How is crypto treated?
Cryptocurrency is considered property for tax purposes, so it may be subject to capital gains when traded and/or sold. You aren’t taxed for simply ‘owning’ crypto; rather, the taxable events occur when you trade and/or sell.
In some ways, crypto is treated similarly to stock. The cost basis is the price you purchase the coin at, and the difference between the purchase price and selling price is your gain or loss. You have the option to choose a different cost basis (different buy points) to change the gain or loss on the sale or trade. This impacts your current gain or loss, and it will also impact future gains and losses. This is why it is important to plan with your tax advisor for optimal tax savings.

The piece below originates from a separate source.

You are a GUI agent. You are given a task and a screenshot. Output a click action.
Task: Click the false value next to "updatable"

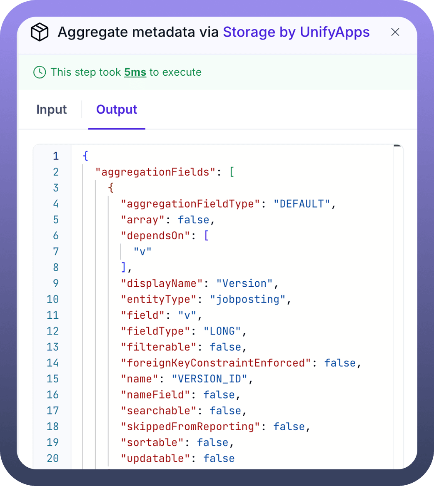coord(219,458)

However, cryptocurrency is also treated differently from stock. Trading one cryptocurrency for another creates a taxable event despite never selling to USD, whereas with stock the taxable event is when you sell the stock for USD. For example, if you own Apple stock and wish to trade it for Microsoft, you would sell the Apple stock for USD and then purchase the Microsoft stock. This creates a taxable event because there is a sale and a purchase of new stock. With crypto, one coin can be traded with another without ever transferring to USD but still creating the same taxable event.
When and how do you have to report it?
For any trading or selling activity during 2021, it must be reported on your 2021 tax return.
As you can imagine, the more trades that occur, the more complex it becomes to track and identify the tax impact. Regulated crypto platforms, like Coinbase (one example), track activity and provide an Excel spreadsheet for crypto owners to download and give their CPA for tax preparation.
For the 2021 tax year, the ownness is on the taxpayer to download the proper documentation from the crypto platforms they are on and provide that to their tax preparer.
While the tax code currently doesn’t require cryptocurrency exchanges to report taxpayer information to the IRS and their customers, that’s coming. Beginning with the 2023 tax year, crypto exchanges will be required to collect taxpayer identifying information in order to issue a 1099 at the end of the tax year.
So, what does all of this mean for you?
You should be collecting any documentation of trades you made throughout 2021. Your tax preparer will need to know about all coins purchased, traded, and sold as well as the associated values.
Cryptocurrency is taxed as long-term (0%/15%/20%) or short-term gains (ordinary income tax rate).
If you have questions about any of your cryptocurrency activity during 2021 and the impact that will have on your individual tax return, we are here to help. You can reach us at (614) 456-7222 or email@example.com.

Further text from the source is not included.